> EXTRACT PROVIDED
# Is it ok to reserve & use seasoned flour for gravy making AFTER dredging the meat in?



## JuanaCook (Sep 2, 2011)

*Is it ok to reserve & use seasoned flour for gravy making AFTER dredging the meat in?*

NewB making slow-cooker chuck roast asks “Is it ok to reserve & use seasoned flour for gravy making AFTER dredging the meat in it?”

I have read posts elsewhere that say no, other that say yes and recommend it.  I would think it should be ok since the seasonings and flour will be 'cooked' well above 140 degrees for a few minutes.

Thanks


----------



## dcSaute (Sep 2, 2011)

jeesh, I hope so.  need to check if I croaked since I started doing that coupla'decades ago....

wheat flour actually requires temps close to 200'F to thicken "completely" - and 15-20 minutes to cook out the raw taste.  that's quite adequate to do in any little buggies that may have been on the meat.


----------



## pacanis (Sep 2, 2011)

I'll do you one better. The last time I made stew I put the seasoned flour in the freezer after dredging the meat in it  I plan on using it the next time I make stew. It seemed like such a waste to throw it out. Lately I've been trying to conserve on certain items if I think it's safe to reuse them and storage isn't an issue. And using flour to make gravy as you described Juana is one of them.


----------



## Selkie (Sep 2, 2011)

If I'm going to use it right away, yes. But I don't save it in the freezer or otherwise. It becomes a real germ collector. Besides, it's too inexpensive to worry about saving it after it's contaminated.


----------



## pacanis (Sep 2, 2011)

Selkie said:


> If I'm going to use it right away, yes. But I don't save it in the freezer or otherwise. It becomes a real germ collector. Besides, it's too inexpensive to worry about saving it after it's contaminated.


 
I'll let you know how it works out


----------



## Andy M. (Sep 2, 2011)

I don't see a problem either way.  Certainly, using it for two purposes in the same meal isn't a problem.  I'd keep it refrigerated if there was a couple of hours between uses.  Freezing would be imperative if you mean to keep it longer. than a day.


----------



## sparrowgrass (Sep 3, 2011)

> SUPPLIED ENTRIES

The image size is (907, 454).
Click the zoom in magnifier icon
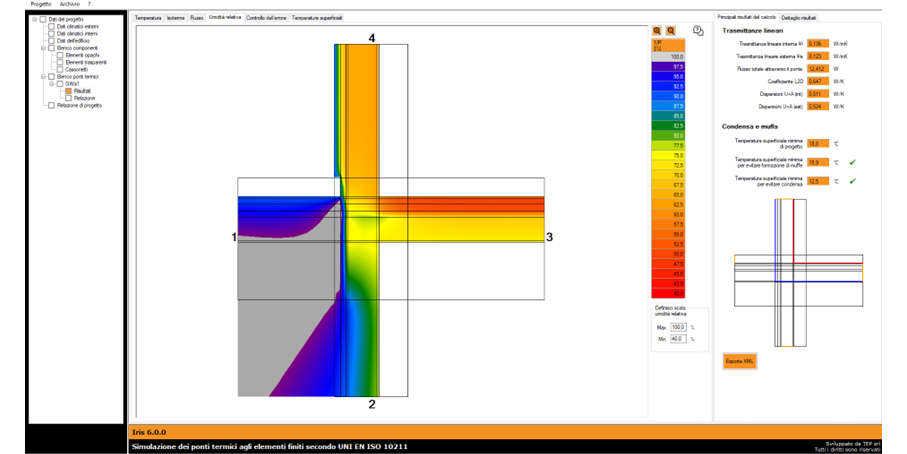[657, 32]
--
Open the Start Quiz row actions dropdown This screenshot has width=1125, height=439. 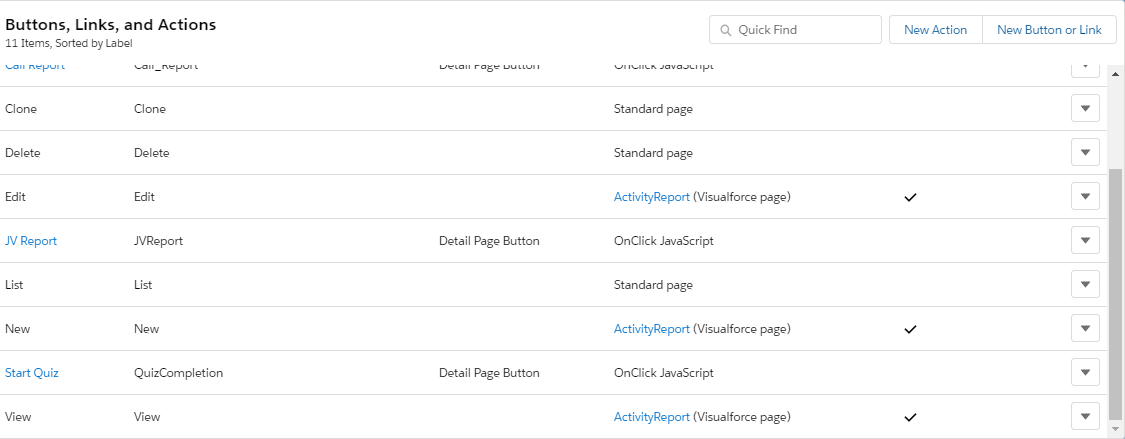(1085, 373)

> DIRECTION A
Reproduce the passage in the gravy flour thread from "jeesh, I hope" up to and including "on the meat.".
> DIRECTION B
In one to three sentences, explain the reasons Selkie gives in the gravy flour thread for not saving seasoned flour after dredging.
> DIRECTION C
Summarize the gravy flour thread in three sentences.

> RESPONSE A
jeesh, I hope so.  need to check if I croaked since I started doing that coupla'decades ago....

wheat flour actually requires temps close to 200'F to thicken "completely" - and 15-20 minutes to cook out the raw taste.  that's quite adequate to do in any little buggies that may have been on the meat.

> RESPONSE B
Selkie says that once meat has been dredged in the flour, it becomes a real germ collector. Selkie also says the flour is too inexpensive to be worth saving after it has been contaminated, so Selkie reuses it only if it will be used right away.

> RESPONSE C
JuanaCook asks whether seasoned flour left over from dredging meat can be reserved for making gravy, and reasons that it should be safe because it will be cooked above 140 degrees for a few minutes. dcSaute has done this for decades and notes that wheat flour needs temperatures close to 200°F and 15 to 20 minutes of cooking, which is enough to take care of anything from the meat. Others differ on keeping it longer: pacanis froze some for a future stew, Selkie uses it only right away and won't save it, and Andy M. sees no problem if it is refrigerated for a gap of a couple of hours or frozen for anything longer than a day.